Task description: Beginning with the line containing "The width and height of the screenshot is (2303, 1596)." and ending with the last line, repeat the records exactly.

——

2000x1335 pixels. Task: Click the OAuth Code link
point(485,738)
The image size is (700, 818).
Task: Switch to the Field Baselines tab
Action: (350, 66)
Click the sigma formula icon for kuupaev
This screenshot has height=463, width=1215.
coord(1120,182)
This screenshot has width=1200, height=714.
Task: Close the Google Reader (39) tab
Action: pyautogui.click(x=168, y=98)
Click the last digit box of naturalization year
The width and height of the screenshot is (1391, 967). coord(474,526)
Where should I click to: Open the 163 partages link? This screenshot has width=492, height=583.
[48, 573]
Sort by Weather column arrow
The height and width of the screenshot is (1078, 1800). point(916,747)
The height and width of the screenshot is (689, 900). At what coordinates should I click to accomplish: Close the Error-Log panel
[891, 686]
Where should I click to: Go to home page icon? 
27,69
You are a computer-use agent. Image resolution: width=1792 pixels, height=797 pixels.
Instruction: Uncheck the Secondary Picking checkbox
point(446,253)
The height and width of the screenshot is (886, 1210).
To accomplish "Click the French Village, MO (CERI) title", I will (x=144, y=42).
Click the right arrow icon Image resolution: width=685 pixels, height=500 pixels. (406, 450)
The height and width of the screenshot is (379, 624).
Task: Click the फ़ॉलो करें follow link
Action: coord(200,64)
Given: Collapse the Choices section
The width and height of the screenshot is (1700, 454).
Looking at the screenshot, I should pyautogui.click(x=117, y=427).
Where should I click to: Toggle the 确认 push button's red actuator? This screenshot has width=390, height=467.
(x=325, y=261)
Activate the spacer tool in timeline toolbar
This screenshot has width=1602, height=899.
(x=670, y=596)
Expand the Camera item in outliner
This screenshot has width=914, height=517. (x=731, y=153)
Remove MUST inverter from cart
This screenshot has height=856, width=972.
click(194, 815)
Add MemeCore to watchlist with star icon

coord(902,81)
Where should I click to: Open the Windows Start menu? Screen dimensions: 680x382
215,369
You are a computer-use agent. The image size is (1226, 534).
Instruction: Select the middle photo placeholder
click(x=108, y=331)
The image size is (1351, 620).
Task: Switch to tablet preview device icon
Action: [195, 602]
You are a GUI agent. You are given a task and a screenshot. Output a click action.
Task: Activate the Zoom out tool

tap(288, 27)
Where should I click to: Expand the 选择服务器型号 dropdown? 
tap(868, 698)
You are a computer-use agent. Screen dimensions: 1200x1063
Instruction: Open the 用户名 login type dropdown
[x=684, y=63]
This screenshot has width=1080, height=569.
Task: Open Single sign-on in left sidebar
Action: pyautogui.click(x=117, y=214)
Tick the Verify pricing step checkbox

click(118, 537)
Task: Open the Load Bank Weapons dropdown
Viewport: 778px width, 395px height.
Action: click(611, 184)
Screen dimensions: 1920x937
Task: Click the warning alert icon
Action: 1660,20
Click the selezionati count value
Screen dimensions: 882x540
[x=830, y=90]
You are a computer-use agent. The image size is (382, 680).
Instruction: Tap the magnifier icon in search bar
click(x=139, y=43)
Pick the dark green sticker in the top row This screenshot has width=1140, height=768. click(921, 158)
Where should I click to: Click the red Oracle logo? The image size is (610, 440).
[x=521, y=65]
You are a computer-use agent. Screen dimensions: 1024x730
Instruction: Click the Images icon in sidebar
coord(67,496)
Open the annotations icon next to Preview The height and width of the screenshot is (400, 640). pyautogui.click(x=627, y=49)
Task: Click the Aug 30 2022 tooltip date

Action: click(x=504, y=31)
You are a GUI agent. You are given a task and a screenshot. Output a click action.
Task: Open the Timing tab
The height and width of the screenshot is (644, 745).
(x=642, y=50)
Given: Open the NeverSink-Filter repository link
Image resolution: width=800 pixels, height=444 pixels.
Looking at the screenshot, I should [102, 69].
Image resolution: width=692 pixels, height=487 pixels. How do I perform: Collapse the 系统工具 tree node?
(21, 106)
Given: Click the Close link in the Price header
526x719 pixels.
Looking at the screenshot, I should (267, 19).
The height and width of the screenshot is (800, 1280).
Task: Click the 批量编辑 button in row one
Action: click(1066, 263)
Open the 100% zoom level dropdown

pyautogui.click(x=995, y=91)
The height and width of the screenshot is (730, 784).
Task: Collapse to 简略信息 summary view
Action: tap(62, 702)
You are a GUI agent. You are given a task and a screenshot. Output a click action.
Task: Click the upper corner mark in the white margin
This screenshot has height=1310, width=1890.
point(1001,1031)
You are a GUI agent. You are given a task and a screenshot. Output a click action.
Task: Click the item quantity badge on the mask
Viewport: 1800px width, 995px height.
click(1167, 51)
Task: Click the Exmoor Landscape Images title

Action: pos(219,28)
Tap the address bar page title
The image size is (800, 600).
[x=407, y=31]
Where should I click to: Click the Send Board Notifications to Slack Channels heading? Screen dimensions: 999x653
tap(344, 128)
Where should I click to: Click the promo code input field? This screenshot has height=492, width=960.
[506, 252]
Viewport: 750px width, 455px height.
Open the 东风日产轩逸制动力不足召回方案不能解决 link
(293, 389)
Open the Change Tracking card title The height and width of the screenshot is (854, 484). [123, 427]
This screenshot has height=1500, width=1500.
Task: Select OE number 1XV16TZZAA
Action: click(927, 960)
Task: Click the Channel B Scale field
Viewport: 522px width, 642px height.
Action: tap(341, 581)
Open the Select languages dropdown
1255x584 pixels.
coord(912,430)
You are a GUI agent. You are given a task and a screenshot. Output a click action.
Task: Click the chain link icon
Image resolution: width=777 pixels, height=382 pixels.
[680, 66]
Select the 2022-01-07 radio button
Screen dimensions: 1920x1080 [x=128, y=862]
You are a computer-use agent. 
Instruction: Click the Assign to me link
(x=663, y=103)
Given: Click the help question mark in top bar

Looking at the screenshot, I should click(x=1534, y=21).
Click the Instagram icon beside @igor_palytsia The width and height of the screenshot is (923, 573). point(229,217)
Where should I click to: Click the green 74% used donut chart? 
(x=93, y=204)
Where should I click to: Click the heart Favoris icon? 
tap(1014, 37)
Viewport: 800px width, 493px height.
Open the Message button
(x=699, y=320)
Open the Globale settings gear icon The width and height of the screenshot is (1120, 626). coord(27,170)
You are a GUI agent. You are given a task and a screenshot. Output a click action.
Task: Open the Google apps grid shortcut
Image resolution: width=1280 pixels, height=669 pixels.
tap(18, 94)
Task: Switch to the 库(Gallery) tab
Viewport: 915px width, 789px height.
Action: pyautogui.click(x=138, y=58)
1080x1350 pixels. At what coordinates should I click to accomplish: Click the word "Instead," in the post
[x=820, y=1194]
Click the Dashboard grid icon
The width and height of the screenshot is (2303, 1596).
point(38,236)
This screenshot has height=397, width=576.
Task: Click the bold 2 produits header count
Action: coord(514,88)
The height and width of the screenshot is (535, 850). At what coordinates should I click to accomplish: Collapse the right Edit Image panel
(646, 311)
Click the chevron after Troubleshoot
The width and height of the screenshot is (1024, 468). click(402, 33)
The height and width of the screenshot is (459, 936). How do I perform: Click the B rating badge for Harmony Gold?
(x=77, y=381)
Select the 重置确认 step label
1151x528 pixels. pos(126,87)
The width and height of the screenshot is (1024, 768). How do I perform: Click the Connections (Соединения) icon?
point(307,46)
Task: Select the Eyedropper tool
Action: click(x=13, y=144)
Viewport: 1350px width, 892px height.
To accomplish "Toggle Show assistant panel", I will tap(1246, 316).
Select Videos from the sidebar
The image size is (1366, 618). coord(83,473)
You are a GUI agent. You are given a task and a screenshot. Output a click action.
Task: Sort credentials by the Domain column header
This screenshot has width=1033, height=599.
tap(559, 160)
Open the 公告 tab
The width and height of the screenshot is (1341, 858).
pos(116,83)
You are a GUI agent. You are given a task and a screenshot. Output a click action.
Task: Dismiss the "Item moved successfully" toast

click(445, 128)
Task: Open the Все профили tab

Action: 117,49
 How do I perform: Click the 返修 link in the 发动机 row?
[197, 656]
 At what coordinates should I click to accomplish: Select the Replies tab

——

Answer for this exercise:
The width and height of the screenshot is (2303, 1596).
point(38,236)
This screenshot has height=397, width=576.
Task: Click the bold 2 produits header count
Action: coord(514,88)
The height and width of the screenshot is (535, 850). At what coordinates should I click to accomplish: Collapse the right Edit Image panel
(646, 311)
Click the chevron after Troubleshoot
The width and height of the screenshot is (1024, 468). click(402, 33)
The height and width of the screenshot is (459, 936). How do I perform: Click the B rating badge for Harmony Gold?
(x=77, y=381)
Select the 重置确认 step label
1151x528 pixels. pos(126,87)
The width and height of the screenshot is (1024, 768). How do I perform: Click the Connections (Соединения) icon?
point(307,46)
Task: Select the Eyedropper tool
Action: click(x=13, y=144)
Viewport: 1350px width, 892px height.
To accomplish "Toggle Show assistant panel", I will tap(1246, 316).
Select Videos from the sidebar
The image size is (1366, 618). coord(83,473)
You are a GUI agent. You are given a task and a screenshot. Output a click action.
Task: Sort credentials by the Domain column header
This screenshot has width=1033, height=599.
tap(559, 160)
Open the 公告 tab
The width and height of the screenshot is (1341, 858).
pos(116,83)
You are a GUI agent. You are given a task and a screenshot. Output a click action.
Task: Dismiss the "Item moved successfully" toast

click(445, 128)
Task: Open the Все профили tab

Action: 117,49
 How do I perform: Click the 返修 link in the 发动机 row?
[197, 656]
 At what coordinates should I click to accomplish: Select the Replies tab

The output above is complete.